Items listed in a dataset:
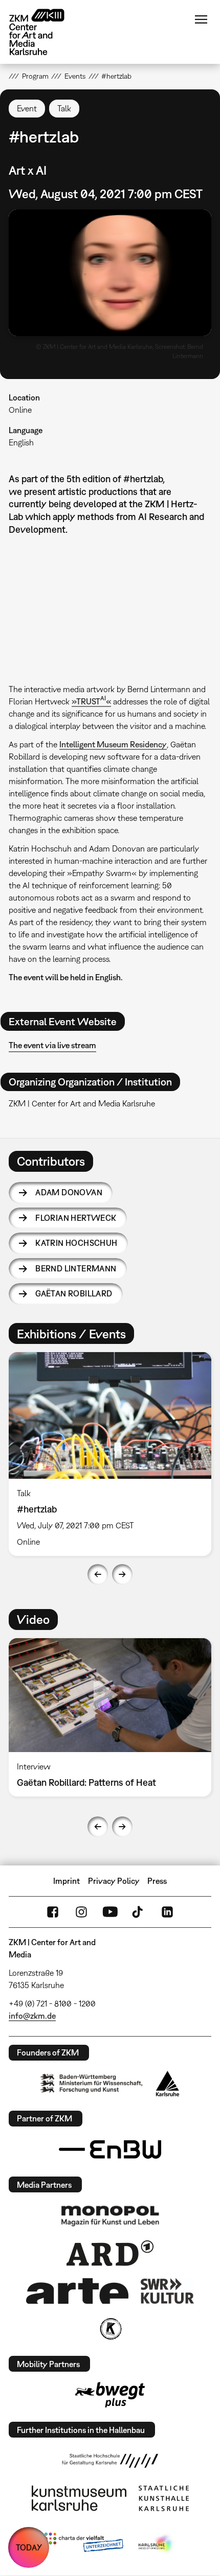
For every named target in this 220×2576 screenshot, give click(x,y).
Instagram (81, 1912)
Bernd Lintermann (75, 1268)
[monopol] (110, 2215)
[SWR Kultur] (167, 2291)
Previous (97, 1574)
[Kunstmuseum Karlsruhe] (79, 2498)
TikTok (138, 1912)
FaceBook (52, 1912)
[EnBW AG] (110, 2149)
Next (122, 1574)
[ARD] (110, 2253)
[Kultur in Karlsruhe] (110, 2329)
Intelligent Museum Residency (113, 744)
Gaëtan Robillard (73, 1293)
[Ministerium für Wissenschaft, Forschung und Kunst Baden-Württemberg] (91, 2083)
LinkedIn (167, 1912)
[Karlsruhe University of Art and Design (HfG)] (110, 2460)
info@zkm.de (32, 2015)
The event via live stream (52, 1045)
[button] (110, 272)
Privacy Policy (114, 1880)
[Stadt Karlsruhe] (167, 2083)
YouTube (110, 1912)
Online (20, 409)
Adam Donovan (68, 1192)
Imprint (66, 1880)
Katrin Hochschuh (76, 1242)
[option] (110, 1454)
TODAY (29, 2547)
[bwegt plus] (110, 2394)
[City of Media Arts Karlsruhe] (156, 2544)
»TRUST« (91, 701)
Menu (201, 19)
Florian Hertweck (75, 1217)
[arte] (77, 2290)
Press (157, 1880)
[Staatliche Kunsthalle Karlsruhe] (164, 2498)
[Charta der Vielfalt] (83, 2544)
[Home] (44, 32)
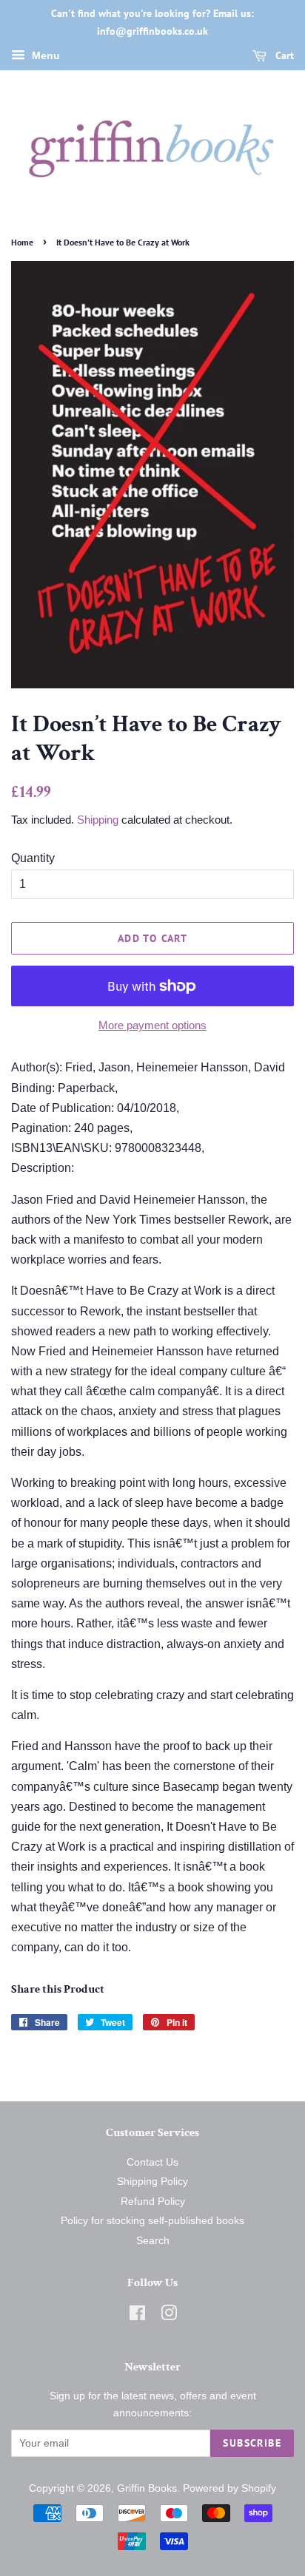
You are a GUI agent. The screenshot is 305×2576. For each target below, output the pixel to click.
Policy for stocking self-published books (152, 2220)
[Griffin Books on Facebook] (137, 2316)
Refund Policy (153, 2201)
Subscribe (252, 2443)
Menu (44, 55)
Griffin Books (147, 2488)
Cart (283, 55)
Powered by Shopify (229, 2488)
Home (22, 242)
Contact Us (152, 2162)
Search (153, 2240)
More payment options (152, 1025)
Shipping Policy (152, 2181)
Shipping (97, 819)
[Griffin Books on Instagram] (169, 2316)
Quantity (33, 858)
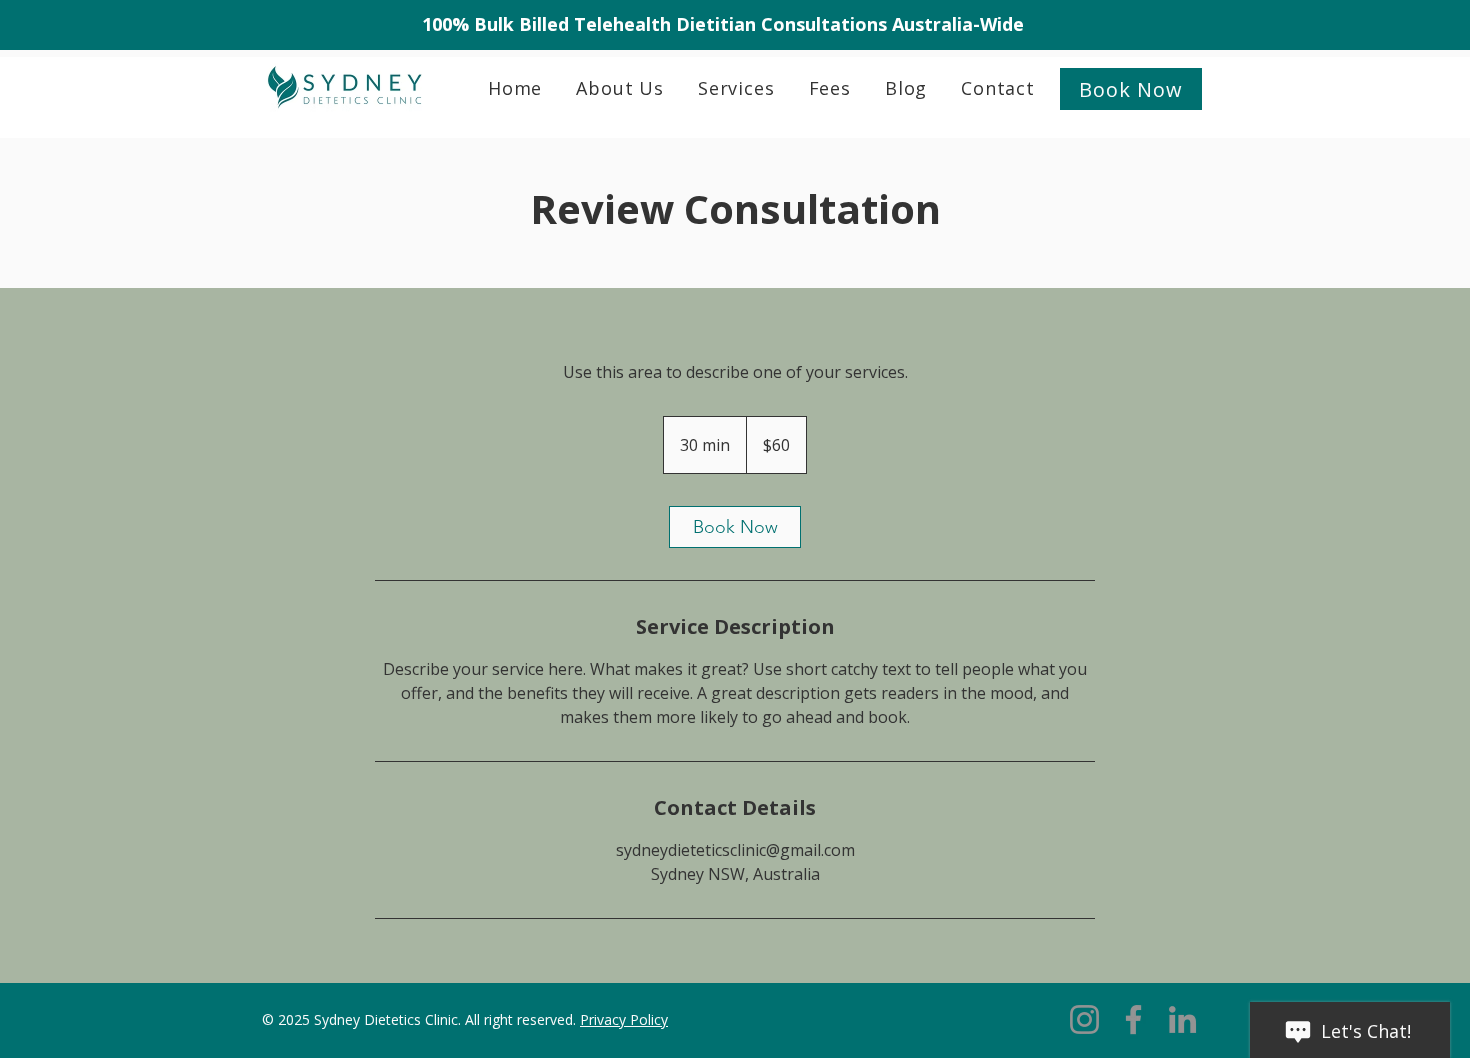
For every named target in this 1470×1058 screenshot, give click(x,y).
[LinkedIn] (1182, 1019)
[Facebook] (1133, 1019)
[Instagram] (1084, 1019)
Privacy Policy (624, 1019)
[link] (735, 527)
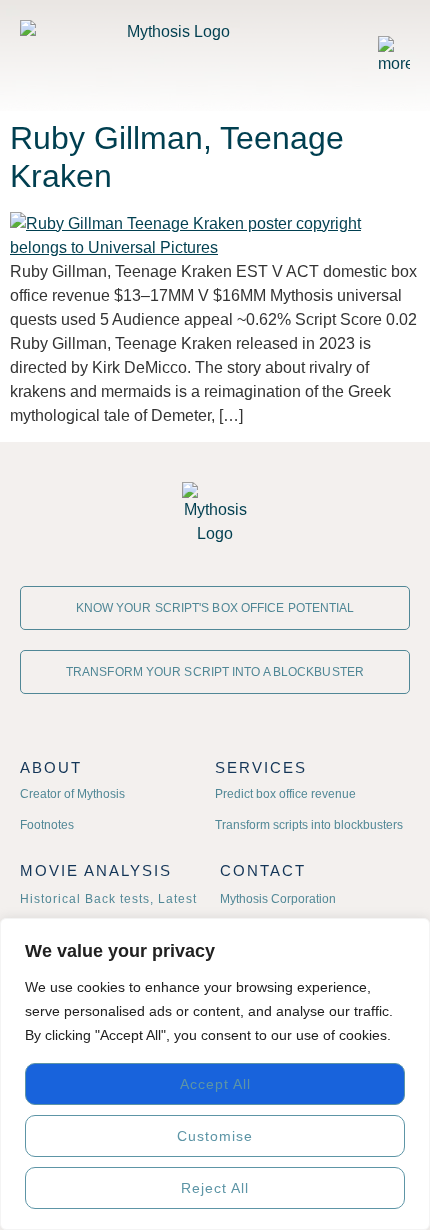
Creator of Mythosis (72, 794)
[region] (215, 1074)
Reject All (215, 1188)
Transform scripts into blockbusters (309, 825)
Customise (215, 1136)
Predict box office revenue (285, 794)
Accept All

> _PROMPT_: Output each record precisely as it appears, and drop every picture.

> _ANSWER TO THIS EXERCISE_:
For every named target in this 220×2576 screenshot, give click(x,y).
Instagram (81, 1912)
Bernd Lintermann (75, 1268)
[monopol] (110, 2215)
[SWR Kultur] (167, 2291)
Previous (97, 1574)
[Kunstmuseum Karlsruhe] (79, 2498)
TikTok (138, 1912)
FaceBook (52, 1912)
[EnBW AG] (110, 2149)
Next (122, 1574)
[ARD] (110, 2253)
[Kultur in Karlsruhe] (110, 2329)
Intelligent Museum Residency (113, 744)
Gaëtan Robillard (73, 1293)
[Ministerium für Wissenschaft, Forschung und Kunst Baden-Württemberg] (91, 2083)
LinkedIn (167, 1912)
[Karlsruhe University of Art and Design (HfG)] (110, 2460)
info@zkm.de (32, 2015)
The event via live stream (52, 1045)
[button] (110, 272)
Privacy Policy (114, 1880)
[Stadt Karlsruhe] (167, 2083)
YouTube (110, 1912)
Online (20, 409)
Adam Donovan (68, 1192)
Imprint (66, 1880)
Katrin Hochschuh (76, 1242)
[option] (110, 1454)
TODAY (29, 2547)
[bwegt plus] (110, 2394)
[City of Media Arts Karlsruhe] (156, 2544)
»TRUST« (91, 701)
Menu (201, 19)
Florian Hertweck (75, 1217)
[arte] (77, 2290)
Press (157, 1880)
[Staatliche Kunsthalle Karlsruhe] (164, 2498)
[Charta der Vielfalt] (83, 2544)
[Home] (44, 32)
You are a GUI agent. The screenshot is 305×2576. For each target below, output the pixel to click.
Policy for stocking self-published books (152, 2220)
[Griffin Books on Facebook] (137, 2316)
Refund Policy (153, 2201)
Subscribe (252, 2443)
Menu (44, 55)
Griffin Books (147, 2488)
Cart (283, 55)
Powered by Shopify (229, 2488)
Home (22, 242)
Contact Us (152, 2162)
Search (153, 2240)
More payment options (152, 1025)
Shipping Policy (152, 2181)
Shipping (97, 819)
[Griffin Books on Instagram] (169, 2316)
Quantity (33, 858)
For every named target in this 1470×1058 screenshot, give click(x,y).
[LinkedIn] (1182, 1019)
[Facebook] (1133, 1019)
[Instagram] (1084, 1019)
Privacy Policy (624, 1019)
[link] (735, 527)
Creator of Mythosis (72, 794)
[region] (215, 1074)
Reject All (215, 1188)
Transform scripts into blockbusters (309, 825)
Customise (215, 1136)
Predict box office revenue (285, 794)
Accept All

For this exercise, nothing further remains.